Series 6 — Part 8 of 10
the WhatsApp AI agent serves lawyers and clients who communicate in Hindi, Punjabi, and English — sometimes switching within a single message. This article covers language detection from incoming text, storing preferred_lang per contact, language-specific acknowledgements, and mid-conversation language switching.
Language Detection
function detect_language(string $text): string
{
// Script-based detection is faster and more reliable than statistical models for short messages
// Devanagari Unicode block: U+0900–U+097F
if (preg_match('/[\x{0900}-\x{097F}]/u', $text)) return 'hi';
// Gurmukhi Unicode block: U+0A00–U+0A7F (Punjabi)
if (preg_match('/[\x{0A00}-\x{0A7F}]/u', $text)) return 'pa';
// Default to English
return 'en';
}
function update_preferred_language(int $contactId, string $lang, PDO $pdo): void
{
// Only update if language has been consistent for 3+ messages (avoid single-message noise)
$pdo->prepare(
'UPDATE wa_contacts SET preferred_lang = ?, lang_updated_at = NOW() WHERE id = ?'
)->execute([$lang, $contactId]);
}
Language-Specific System Prompt Injection
function get_language_instruction(string $lang): string
{
return match($lang) {
'hi' => "Respond in Hindi (Devanagari script). Use formal Hindi for legal contexts.",
'pa' => "Respond in Punjabi (Gurmukhi script). Keep legal terms in English where no standard Punjabi equivalent exists.",
'en' => "Respond in English. Use plain English — avoid legal jargon unless the user is a lawyer.",
default => "Respond in the same language the user used.",
};
}
Language-Specific Error Messages
const ERROR_MESSAGES = [
'transcription_failed' => [
'en' => "I received your voice note but couldn't transcribe it. Could you type your message?",
'hi' => "मुझे आपका वॉइस नोट मिला, लेकिन मैं इसे समझ नहीं पाया। क्या आप अपना संदेश टाइप कर सकते हैं?",
'pa' => "ਮੈਨੂੰ ਤੁਹਾਡਾ ਵੌਇਸ ਨੋਟ ਮਿਲਿਆ ਪਰ ਮੈਂ ਇਸਨੂੰ ਸਮਝ ਨਹੀਂ ਸਕਿਆ। ਕੀ ਤੁਸੀਂ ਆਪਣਾ ਸੁਨੇਹਾ ਟਾਈਪ ਕਰ ਸਕਦੇ ਹੋ?",
],
'unknown_contact' => [
'en' => "This is a private system. Please contact the office on the number provided.",
'hi' => "यह एक निजी प्रणाली है। कृपया दिए गए नंबर पर कार्यालय से संपर्क करें।",
'pa' => "ਇਹ ਇੱਕ ਨਿੱਜੀ ਸਿਸਟਮ ਹੈ। ਕਿਰਪਾ ਕਰਕੇ ਦਿੱਤੇ ਨੰਬਰ 'ਤੇ ਦਫ਼ਤਰ ਨਾਲ ਸੰਪਰਕ ਕਰੋ।",
],
];
function get_error_message(string $key, string $lang): string
{
return ERROR_MESSAGES[$key][$lang] ?? ERROR_MESSAGES[$key]['en'];
}
What to Watch For
- Code-mixed text — Many users write "mera case ka status kya hai?" (Hindi words in Roman script). Script-based detection fails here. For Roman-script mixed messages, use the LLM to detect and respond in kind.

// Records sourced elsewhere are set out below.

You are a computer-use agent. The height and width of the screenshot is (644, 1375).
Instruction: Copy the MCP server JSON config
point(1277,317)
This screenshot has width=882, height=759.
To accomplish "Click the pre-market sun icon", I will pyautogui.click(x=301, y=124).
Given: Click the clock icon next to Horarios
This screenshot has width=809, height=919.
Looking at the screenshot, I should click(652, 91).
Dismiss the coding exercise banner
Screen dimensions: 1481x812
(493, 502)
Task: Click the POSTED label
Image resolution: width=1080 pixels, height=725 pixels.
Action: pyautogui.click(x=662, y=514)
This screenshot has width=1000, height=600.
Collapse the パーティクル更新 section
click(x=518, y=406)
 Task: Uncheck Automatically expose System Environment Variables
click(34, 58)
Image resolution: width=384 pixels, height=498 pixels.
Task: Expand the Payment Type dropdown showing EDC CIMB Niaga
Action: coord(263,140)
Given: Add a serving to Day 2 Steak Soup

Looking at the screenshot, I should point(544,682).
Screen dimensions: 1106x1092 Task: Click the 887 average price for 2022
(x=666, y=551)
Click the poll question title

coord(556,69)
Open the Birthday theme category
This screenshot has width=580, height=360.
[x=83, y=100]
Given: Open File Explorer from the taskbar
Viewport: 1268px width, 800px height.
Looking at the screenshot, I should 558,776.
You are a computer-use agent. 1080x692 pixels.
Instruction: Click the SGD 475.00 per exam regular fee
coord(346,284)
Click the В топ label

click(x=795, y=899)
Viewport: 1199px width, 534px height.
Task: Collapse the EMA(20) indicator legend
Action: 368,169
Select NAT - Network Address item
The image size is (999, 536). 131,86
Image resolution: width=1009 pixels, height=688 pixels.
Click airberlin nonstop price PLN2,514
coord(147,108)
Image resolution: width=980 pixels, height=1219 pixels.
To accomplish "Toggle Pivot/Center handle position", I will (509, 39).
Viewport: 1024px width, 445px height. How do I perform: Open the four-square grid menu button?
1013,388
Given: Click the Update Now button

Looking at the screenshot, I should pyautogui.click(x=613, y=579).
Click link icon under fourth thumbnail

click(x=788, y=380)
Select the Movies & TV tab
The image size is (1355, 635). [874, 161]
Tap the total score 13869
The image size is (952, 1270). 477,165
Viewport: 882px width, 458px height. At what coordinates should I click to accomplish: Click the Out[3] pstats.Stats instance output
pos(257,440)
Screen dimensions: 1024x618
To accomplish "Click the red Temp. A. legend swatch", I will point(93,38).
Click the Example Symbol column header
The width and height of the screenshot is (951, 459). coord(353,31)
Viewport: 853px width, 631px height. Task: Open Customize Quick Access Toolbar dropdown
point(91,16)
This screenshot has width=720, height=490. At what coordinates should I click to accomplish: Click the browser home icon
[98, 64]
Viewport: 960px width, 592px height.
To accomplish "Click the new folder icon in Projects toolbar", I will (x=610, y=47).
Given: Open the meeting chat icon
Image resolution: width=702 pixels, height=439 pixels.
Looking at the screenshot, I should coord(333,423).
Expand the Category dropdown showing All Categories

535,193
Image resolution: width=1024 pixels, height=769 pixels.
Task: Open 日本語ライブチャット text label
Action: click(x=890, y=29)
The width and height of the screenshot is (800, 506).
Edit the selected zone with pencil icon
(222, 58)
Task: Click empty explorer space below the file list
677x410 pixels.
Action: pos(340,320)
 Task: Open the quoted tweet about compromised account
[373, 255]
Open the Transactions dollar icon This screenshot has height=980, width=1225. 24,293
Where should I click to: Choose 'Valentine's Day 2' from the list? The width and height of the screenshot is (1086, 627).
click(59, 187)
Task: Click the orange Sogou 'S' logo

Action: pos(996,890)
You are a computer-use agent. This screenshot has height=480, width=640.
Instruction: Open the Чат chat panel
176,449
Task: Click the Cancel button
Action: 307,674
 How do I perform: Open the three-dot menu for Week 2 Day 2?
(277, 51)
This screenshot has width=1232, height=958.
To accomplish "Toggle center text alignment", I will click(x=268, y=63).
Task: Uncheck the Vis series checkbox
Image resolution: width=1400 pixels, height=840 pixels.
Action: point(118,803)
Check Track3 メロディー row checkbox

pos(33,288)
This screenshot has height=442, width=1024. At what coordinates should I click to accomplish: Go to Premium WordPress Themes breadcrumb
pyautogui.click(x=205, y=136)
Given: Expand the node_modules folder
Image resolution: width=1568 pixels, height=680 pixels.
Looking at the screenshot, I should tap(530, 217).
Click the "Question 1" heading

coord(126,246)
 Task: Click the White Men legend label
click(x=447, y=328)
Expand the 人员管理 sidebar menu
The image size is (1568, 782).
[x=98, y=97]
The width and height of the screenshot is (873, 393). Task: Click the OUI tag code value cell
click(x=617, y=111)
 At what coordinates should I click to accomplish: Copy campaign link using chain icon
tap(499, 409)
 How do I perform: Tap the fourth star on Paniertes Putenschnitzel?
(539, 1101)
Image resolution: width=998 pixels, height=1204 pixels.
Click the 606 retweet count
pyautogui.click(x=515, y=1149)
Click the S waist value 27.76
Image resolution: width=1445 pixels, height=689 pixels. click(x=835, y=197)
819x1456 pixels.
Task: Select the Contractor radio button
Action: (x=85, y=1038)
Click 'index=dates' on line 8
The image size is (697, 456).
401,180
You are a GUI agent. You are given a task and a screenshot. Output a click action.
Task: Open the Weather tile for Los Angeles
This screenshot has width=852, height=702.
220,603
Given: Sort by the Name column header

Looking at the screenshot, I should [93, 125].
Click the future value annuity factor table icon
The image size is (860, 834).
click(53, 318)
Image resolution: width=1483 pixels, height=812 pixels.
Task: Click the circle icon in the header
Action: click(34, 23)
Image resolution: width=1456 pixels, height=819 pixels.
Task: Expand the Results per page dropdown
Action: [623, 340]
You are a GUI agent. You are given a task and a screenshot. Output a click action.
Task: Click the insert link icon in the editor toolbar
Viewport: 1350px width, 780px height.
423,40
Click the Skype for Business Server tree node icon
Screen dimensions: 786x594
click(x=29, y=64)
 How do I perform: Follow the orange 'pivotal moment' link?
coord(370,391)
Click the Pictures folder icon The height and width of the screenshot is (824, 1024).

- Transliteration vs script — Storing preferred_lang as a language code ('hi') is correct. Do not store script preference separately unless you need to differentiate Devanagari from Roman-script Hindi.
- Legal terms in translation — Legal terminology often has no adequate translation. "Vakalatnama", "FIR", "Section 138" — keep these in their original form even in Hindi/Punjabi responses.